There's no better place to start with the romantic, slightly mysterious, rise of Mahe Drysdale, world champion single sculler, than his name.
"Sometimes people expect me to be a Maori or Polynesian and are surprised when a tall white boy walks in the room," the 26-year-old Drysdale says.
Mahe had already been conceived when his parents, Alan and Robin, visited the Seychelles and fell in love with the name of the main island, Mahe. It is now a name on everyone's lips.
Drysdale charged into sporting legend last week when he kicked off the haul of four gold medals at the world rowing championships in Japan.
Drysdale's rise has been more speedboat than rowboat. A member of 2004 Olympic four, he has triumphed in his first year of single sculling after quitting the elite training set-up for Europe, then convincing the selectors to give him his chance after winning the national title.
There is no rowing in the family history, but Drysdale still contends, stoutly, that there is something in the blood which drives him to be something in the water.
He is powered by fierce determination inherited, he says, from his grandfather, one of New Zealand's most famous businessmen, Sir Robert Owens, who had a big influence on his life, particularly as Drysdale's parents separated when he was 10.
His grandmother, Lady Joy Owens, a sprightly 80-year-old from Mt Maunganui who was this week on a golfing sortie with her mates in Australia, also plays a big part in the Drysdale story, as well as rowing's development programme.
As for the other influences: Rowing New Zealand has put a firmer grip on the oar in the past decade, evolving from being run by volunteers to a hard-nosed if still hard-up organisation.
And of course there is Dick Tonks, the low-key taskmaster, New Zealand's head coach and 1972 Olympic silver medallist, who in his famously downbeat manner recalls that he always preferred to train than race.
Drysdale's rowing career started with what university students might regard as a romantic weekend, the Easter tournament in Dunedin.

## Set of tasks:
1. Answer these from the article on Mahe Drysdale:
(a) Which country were his parents visiting when they chose the name Mahe?
(b) In which country were the world rowing championships held?
(c) In what year did Dick Tonks win his Olympic silver medal?
2. Retype the article on Mahe Drysdale from "There's no better" up to and including "on everyone's lips.".
3. Carry the article on Mahe Drysdale on from its last sentence.
The material after this point has no connection to the article on Mahe Drysdale.

## Entries shown:
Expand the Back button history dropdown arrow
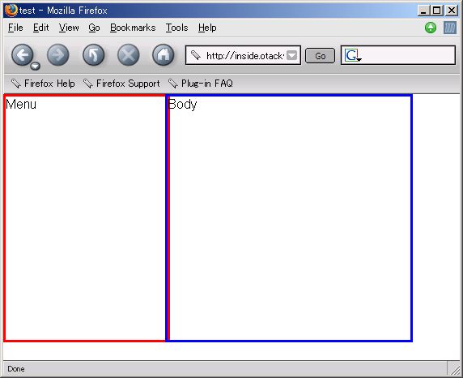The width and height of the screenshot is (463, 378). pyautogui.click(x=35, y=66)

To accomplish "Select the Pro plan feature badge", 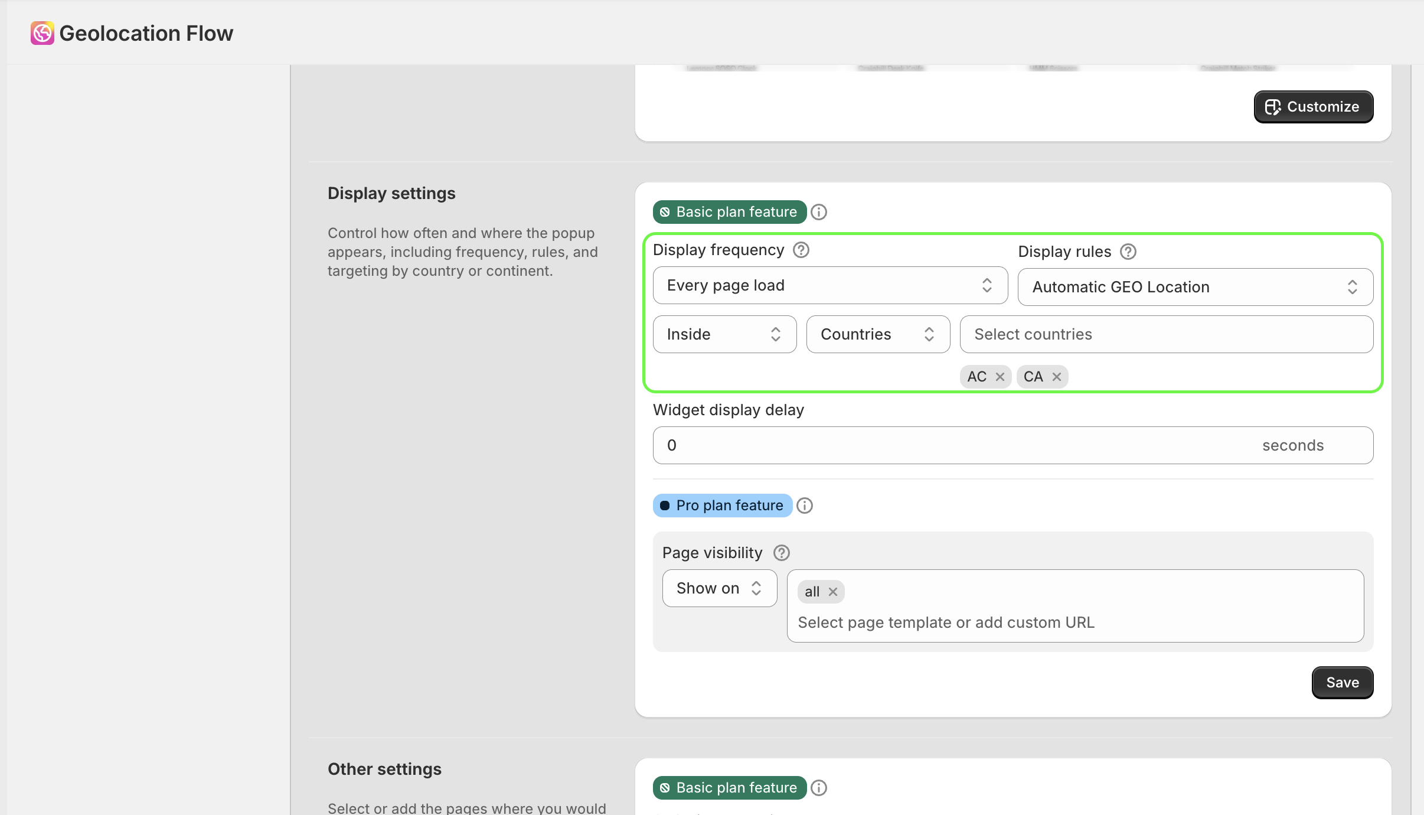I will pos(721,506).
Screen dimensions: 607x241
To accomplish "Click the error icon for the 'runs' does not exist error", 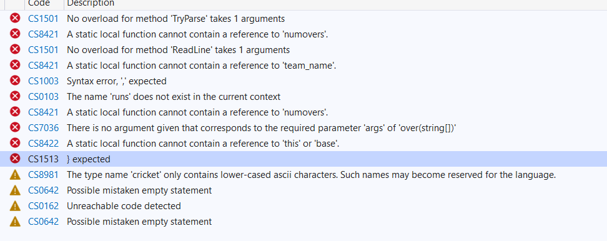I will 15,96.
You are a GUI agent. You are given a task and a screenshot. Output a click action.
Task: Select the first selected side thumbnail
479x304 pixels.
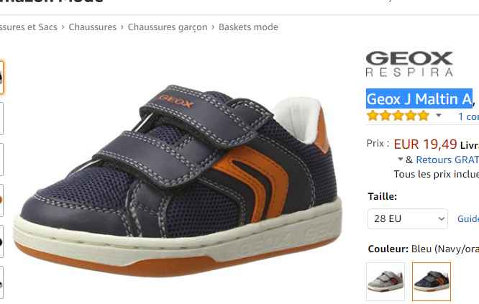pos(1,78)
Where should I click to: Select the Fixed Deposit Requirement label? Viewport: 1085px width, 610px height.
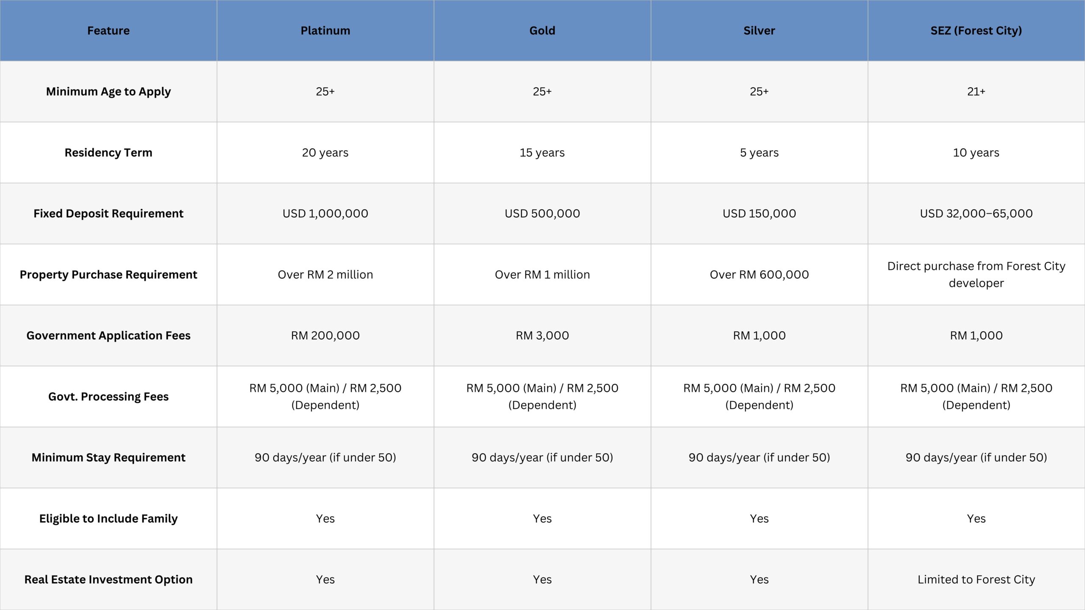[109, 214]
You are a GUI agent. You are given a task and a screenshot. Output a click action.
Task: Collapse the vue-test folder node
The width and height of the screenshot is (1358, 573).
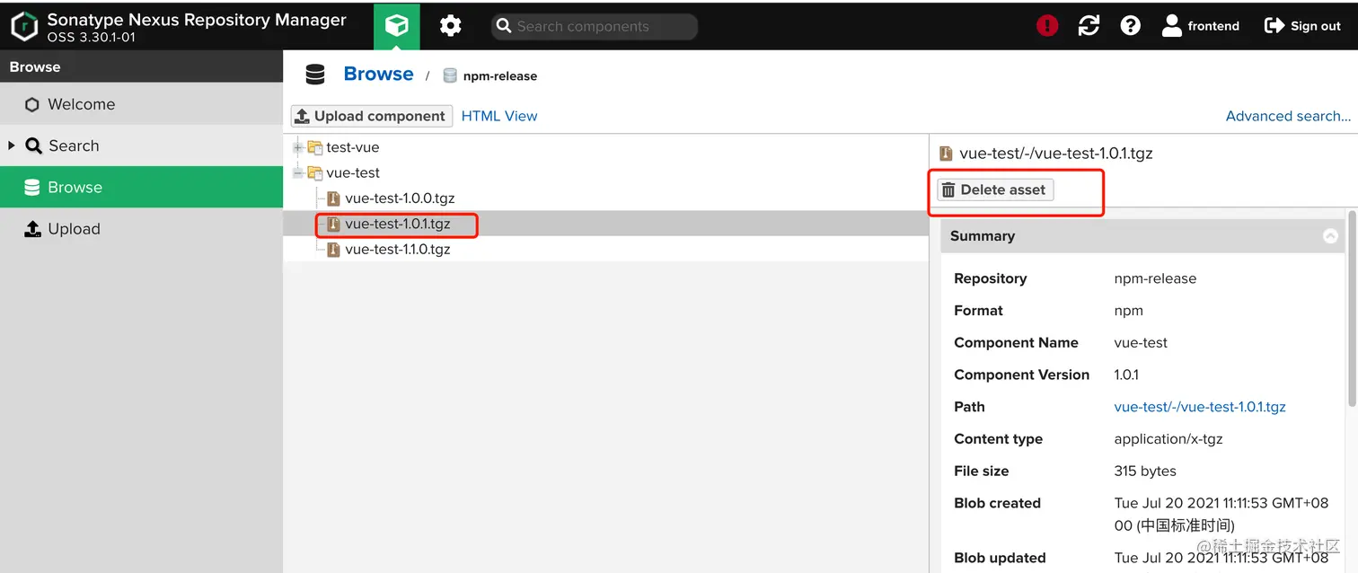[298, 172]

## Answers in order:
1.
(a) The Seychelles
(b) Japan
(c) 1972

2.
There's no better place to start with the romantic, slightly mysterious, rise of Mahe Drysdale, world champion single sculler, than his name.
"Sometimes people expect me to be a Maori or Polynesian and are surprised when a tall white boy walks in the room," the 26-year-old Drysdale says.
Mahe had already been conceived when his parents, Alan and Robin, visited the Seychelles and fell in love with the name of the main island, Mahe. It is now a name on everyone's lips.

3.
He had previously resisted approaches from the Tauranga Boys High School rowing coaches. Instead, he dabbled in all sports (apart from rugby) including canoe polo, in which he made the national squad.
In 1997, while studying for his bachelor of commerce at Auckland University, Drysdale set off for the Dunedin tournament using a novice eight as his ticket.
"I wanted to go for the drinking, not the rowing," he says.
"The drinking was good and the rowing was pretty dreadful. But for that, I'm not sure I would be here now."
He club rowed, then quit for his studies. But before this break Drysdale had met rowing legend Rob Waddell. Here, he thought, was an ordinary bloke of about the same size who was doing extraordinary things. It was Waddell's gold medal row at the Sydney Olympics in 2000 which inspired Drysdale to take up the oar again.
Talent
Rowing New Zealand quickly spotted the talent. Drysdale not only has the long muscular frame of a rower, but a superior ability to convert and utilise oxygen.
The rest, you might say, is history. Yet if Drysdale, Tonks and co have their way, there are many more chapters to be written, including at the Beijing Olympics.
And these must be written with blistered and calloused hands, drenched in sweat and powered by a year-round training regime which leaves Drysdale "feeling like a zombie". Elite rowers are often so tired that they have no appetite, and must force food down.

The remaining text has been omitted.